READING TEXT:
________________

I'm trying to get agrep
to match seconds
to second
and not millisecond
, but there doesn't seem to be any value of costs
to accomplish this.
I am especially confused that there's no value of the cost for deletions
/insertions
that seems to do the trick -- as I see it, second
is one deletion from seconds
whereas millisecond
is one deletion and 5 insertions.
(warning that the lapply
might take a while... you would get the same result for length.out = 10
and 0:10
much quicker)
rng = c(seq(0, 1, length.out = 20), 0:100)
x = expand.grid(insertions = rng, substitutions = rng, deletions = rng)
units = c("millisecond", "second", "minute", "hour", "day",
"week", "month", "quarter", "year")
x$match = lapply(seq_len(nrow(x)), function(ii)
agrep('second', units, value = TRUE, costs = x[ii, ]))
x$match_which = sapply(x$match, paste, collapse = '|')
sort(table(x$match_which))
# millisecond|second|minute|hour|week|month|year
# 57
# millisecond|second|minute|hour|week|month|quarter|year
# 13276
# millisecond|second|month
# 23316
# millisecond|second|minute|month|quarter
# 37842
# millisecond|second|minute|quarter
# 251480
# millisecond|second|minute|hour|day|week|month|quarter|year
# 409865
# millisecond|second
# 1035725
What am I missing here? Is there no way to accomplish my task (match seconds
to second
and not millisecond
) with agrep
?

________________

SOURCE EXCERPT:
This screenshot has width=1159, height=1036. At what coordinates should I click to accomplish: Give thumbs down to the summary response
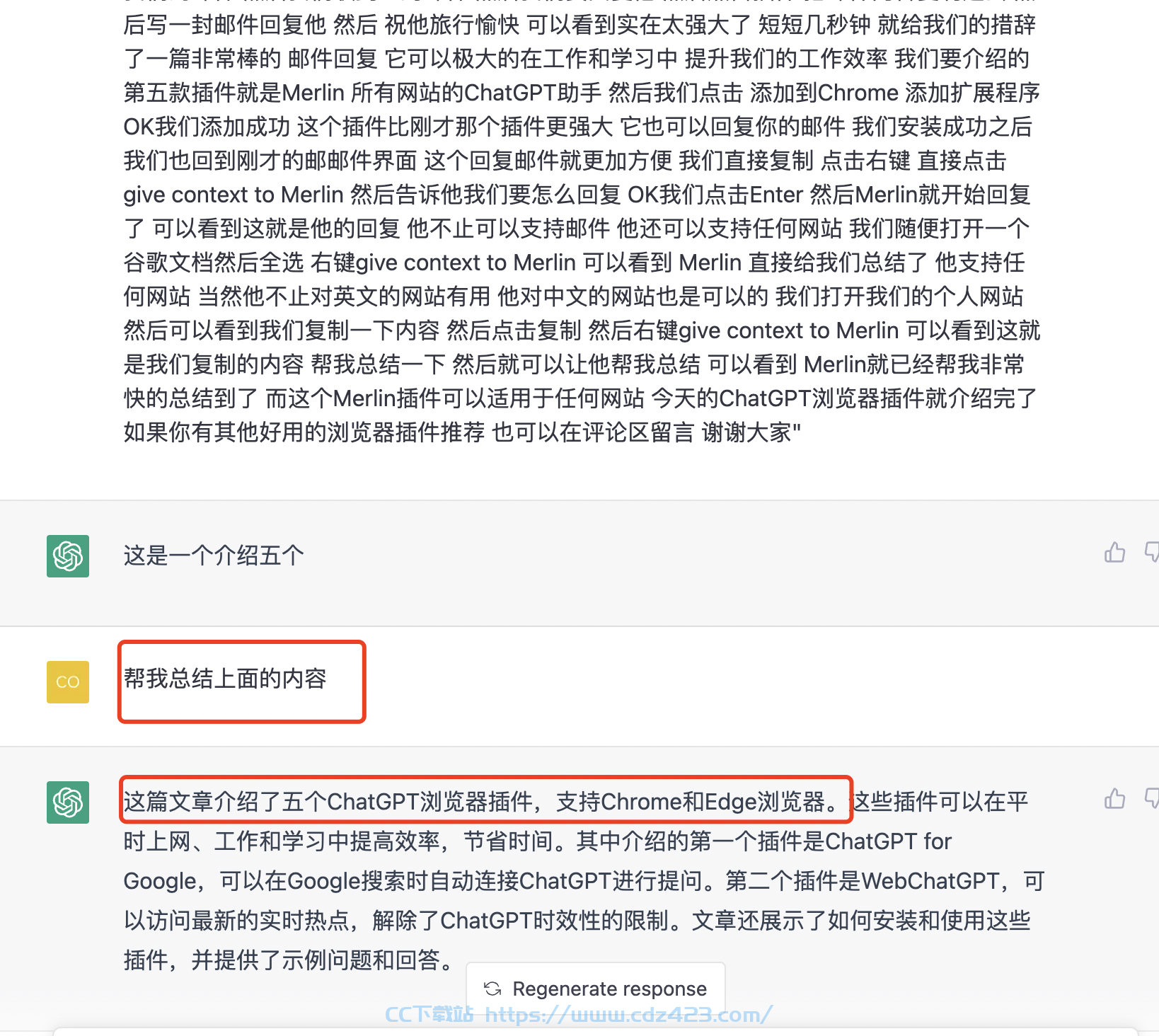click(1152, 798)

________________

WHAT THIS EXERCISE ASKS:
1. In the agrep post, how far does the author count millisecond from seconds?
2. Repeat the agrep post word for word, starting at the words "(warning that the" and stopping after "length.out = 20), 0:100)".

RESPONSES FOR EACH TASK:
1. One deletion and 5 insertions.

2.
(warning that the lapply
might take a while... you would get the same result for length.out = 10
and 0:10
much quicker)
rng = c(seq(0, 1, length.out = 20), 0:100)